Para un jugador de tenis, baloncesto o fútbol es mucho más sencillo mantener la concentración y el enfoque, ya que tienen competición casi todas las semanas; pero para un nadador o un atleta que compite en pruebas de atletismo, el gran evento en el que debe ponerse a prueba son los Juegos Olímpicos, y estos solo se celebran cada cuatro años. Cuatro temporadas suponen de media un tercio de la carrera de un deportista profesional; así que es lógico que en momentos de sobreesfuerzo, cuando el cuerpo se arrastra y la mente flaquea, tengan la tentación de abandonar o de llegar a la conclusión de que no merece la pena hacer tantos sacrificios para conseguir algo tan difícil.
Phelps no quería darle a su mente el lujo de dudar. Por eso escribía en su cuaderno las marcas que deseaba alcanzar en cada carrera. El objetivo era dejar una huella mental y, llegado el momento, tener siempre delante lo que importa sin necesidad de verlo, tal y como hizo en la carrera de 200 metros mariposa. Cuando tenía un mal día o no se esforzaba lo suficiente, volvía a leer esas notas para recordar por qué entrenaba tanto y contra qué nadaba con tanta pasión. Nunca escribió el nombre de un competidor ni ningún otro que no fuera el suyo.
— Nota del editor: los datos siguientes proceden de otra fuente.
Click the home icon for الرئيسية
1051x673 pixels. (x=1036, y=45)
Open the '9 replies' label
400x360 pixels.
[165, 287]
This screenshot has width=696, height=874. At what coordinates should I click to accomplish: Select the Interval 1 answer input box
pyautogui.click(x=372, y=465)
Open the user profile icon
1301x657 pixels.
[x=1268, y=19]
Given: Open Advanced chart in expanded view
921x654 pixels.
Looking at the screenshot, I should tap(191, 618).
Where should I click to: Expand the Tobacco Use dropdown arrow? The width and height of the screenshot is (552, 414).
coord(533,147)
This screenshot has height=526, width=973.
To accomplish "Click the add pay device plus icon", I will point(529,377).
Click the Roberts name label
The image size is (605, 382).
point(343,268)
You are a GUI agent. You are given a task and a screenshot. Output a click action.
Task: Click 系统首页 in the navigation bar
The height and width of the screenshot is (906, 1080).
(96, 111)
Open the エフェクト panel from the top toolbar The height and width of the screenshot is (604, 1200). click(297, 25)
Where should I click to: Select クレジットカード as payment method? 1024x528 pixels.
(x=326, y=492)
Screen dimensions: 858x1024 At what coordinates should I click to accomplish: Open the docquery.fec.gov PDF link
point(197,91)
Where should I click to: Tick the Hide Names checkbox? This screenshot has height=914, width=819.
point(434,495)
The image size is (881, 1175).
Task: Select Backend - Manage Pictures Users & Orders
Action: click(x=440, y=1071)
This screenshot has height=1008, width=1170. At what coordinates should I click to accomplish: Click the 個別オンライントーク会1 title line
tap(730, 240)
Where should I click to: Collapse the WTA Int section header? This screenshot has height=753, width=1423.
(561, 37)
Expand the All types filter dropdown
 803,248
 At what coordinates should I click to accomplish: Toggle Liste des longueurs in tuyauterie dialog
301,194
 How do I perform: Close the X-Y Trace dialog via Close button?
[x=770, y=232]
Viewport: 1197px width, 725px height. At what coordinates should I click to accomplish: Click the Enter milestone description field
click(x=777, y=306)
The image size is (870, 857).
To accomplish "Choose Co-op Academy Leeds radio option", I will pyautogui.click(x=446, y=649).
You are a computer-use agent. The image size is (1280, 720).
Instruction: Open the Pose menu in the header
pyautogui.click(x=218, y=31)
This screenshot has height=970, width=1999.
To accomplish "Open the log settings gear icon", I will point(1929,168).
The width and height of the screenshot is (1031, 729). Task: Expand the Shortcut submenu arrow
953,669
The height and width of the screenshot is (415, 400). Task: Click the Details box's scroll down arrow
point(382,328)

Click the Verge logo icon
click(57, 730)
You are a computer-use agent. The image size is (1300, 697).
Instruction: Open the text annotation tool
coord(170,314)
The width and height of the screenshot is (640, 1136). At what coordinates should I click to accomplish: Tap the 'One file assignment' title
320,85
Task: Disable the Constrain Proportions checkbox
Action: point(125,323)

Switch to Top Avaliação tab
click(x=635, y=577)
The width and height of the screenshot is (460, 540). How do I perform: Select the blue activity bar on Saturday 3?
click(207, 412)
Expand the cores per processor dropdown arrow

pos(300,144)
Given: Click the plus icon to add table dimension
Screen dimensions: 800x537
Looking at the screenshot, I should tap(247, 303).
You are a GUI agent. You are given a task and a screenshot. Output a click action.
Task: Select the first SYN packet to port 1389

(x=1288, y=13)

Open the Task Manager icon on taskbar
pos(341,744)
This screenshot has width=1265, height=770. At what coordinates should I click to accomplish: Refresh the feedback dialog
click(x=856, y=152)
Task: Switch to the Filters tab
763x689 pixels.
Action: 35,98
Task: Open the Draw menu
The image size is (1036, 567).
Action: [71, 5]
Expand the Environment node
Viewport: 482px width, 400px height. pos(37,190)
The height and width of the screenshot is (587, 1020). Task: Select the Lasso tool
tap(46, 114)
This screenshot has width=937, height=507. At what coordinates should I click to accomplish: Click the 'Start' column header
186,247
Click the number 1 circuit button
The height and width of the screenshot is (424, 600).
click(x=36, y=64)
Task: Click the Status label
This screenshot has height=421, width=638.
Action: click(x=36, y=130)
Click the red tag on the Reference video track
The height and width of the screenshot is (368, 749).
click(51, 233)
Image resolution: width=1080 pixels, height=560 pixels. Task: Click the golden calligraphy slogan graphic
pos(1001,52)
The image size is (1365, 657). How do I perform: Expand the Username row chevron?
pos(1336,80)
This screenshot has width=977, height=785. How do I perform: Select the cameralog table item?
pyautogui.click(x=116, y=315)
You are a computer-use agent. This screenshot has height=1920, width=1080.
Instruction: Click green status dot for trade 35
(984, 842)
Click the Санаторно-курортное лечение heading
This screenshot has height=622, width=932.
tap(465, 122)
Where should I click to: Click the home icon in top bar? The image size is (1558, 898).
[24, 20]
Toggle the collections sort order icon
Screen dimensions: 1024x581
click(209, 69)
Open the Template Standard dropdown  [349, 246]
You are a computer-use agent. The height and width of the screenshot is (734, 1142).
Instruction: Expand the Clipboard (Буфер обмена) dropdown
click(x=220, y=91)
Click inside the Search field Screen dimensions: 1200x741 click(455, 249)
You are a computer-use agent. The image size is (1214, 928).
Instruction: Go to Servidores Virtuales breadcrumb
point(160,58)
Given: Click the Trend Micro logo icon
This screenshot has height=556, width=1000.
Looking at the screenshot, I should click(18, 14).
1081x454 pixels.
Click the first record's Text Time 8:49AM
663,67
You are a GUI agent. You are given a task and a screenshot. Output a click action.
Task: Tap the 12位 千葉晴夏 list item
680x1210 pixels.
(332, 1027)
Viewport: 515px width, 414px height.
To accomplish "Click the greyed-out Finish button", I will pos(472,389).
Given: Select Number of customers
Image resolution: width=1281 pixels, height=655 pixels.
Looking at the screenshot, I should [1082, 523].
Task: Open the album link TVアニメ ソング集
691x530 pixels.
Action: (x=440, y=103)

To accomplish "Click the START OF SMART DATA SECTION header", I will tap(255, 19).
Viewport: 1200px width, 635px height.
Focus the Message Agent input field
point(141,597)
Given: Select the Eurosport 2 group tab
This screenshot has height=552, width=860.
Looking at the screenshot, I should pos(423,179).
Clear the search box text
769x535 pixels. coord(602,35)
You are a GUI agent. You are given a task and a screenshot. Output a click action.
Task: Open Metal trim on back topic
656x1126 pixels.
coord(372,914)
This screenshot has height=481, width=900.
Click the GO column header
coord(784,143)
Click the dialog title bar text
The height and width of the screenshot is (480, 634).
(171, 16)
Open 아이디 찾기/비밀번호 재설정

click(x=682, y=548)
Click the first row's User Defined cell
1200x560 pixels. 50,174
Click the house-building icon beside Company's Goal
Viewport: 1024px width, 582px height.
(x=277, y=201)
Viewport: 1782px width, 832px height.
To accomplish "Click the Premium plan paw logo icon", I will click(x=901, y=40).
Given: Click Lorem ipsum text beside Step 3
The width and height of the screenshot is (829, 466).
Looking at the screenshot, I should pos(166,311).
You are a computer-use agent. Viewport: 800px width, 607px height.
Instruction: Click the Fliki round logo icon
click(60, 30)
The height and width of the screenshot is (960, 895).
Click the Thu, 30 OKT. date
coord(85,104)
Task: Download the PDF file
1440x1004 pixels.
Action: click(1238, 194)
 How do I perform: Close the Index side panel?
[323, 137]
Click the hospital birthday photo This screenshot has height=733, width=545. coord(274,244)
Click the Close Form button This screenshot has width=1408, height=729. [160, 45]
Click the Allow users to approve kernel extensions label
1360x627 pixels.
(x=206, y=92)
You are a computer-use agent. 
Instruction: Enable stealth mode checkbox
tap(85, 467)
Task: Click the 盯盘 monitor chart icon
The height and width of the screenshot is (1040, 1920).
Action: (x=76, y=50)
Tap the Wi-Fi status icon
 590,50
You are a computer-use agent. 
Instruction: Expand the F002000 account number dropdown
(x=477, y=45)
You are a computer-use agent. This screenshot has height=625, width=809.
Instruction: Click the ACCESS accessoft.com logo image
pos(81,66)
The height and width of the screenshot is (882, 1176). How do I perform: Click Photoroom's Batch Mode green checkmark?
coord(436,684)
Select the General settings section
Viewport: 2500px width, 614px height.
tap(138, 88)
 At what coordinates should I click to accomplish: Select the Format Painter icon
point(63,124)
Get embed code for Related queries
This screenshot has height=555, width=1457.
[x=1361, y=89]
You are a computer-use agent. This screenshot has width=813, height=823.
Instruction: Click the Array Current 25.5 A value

Lo que hacían los demás no lo podía controlar y, en su mentalidad, sus únicos rivales eran el tiempo y él mismo. En sus notas tampoco hablaba de perseguir récords. Su entrenador Bob le hizo entender que no hay que ver los récords como límites, sino como lo que son: marcas que no han sido superadas. Los récords siempre van en contra de los aspirantes, y en natación no existen las carreras a contrarreloj. En la vida ocurre lo mismo: el tiempo siempre avanza, no retrocede, y, que yo sepa, los récords no compiten en ningún carril.
En su libro, Phelps señala que «si pones un límite en cualquier cosa estás poniendo un límite a cómo de lejos puedes llegar. Cuanto más uses tu imaginación, más lejos vas». En su caso, se convirtió en el deportista con más medallas de la historia en los Juegos Olímpicos: 23 de oro, 3 de plata y 2 de bronce.
La escritura no es un gesto poético, es una herramienta. Como veremos en el siguiente capítulo, dejar las cosas por escrito ayuda a muchos atletas a fijar en su mente el objetivo y a convertirlo en algo casi físico, como si al escribirlo también lo estuvieran construyendo.
La motivación es lo que te pone en marcha, el hábito es lo que hace que sigas.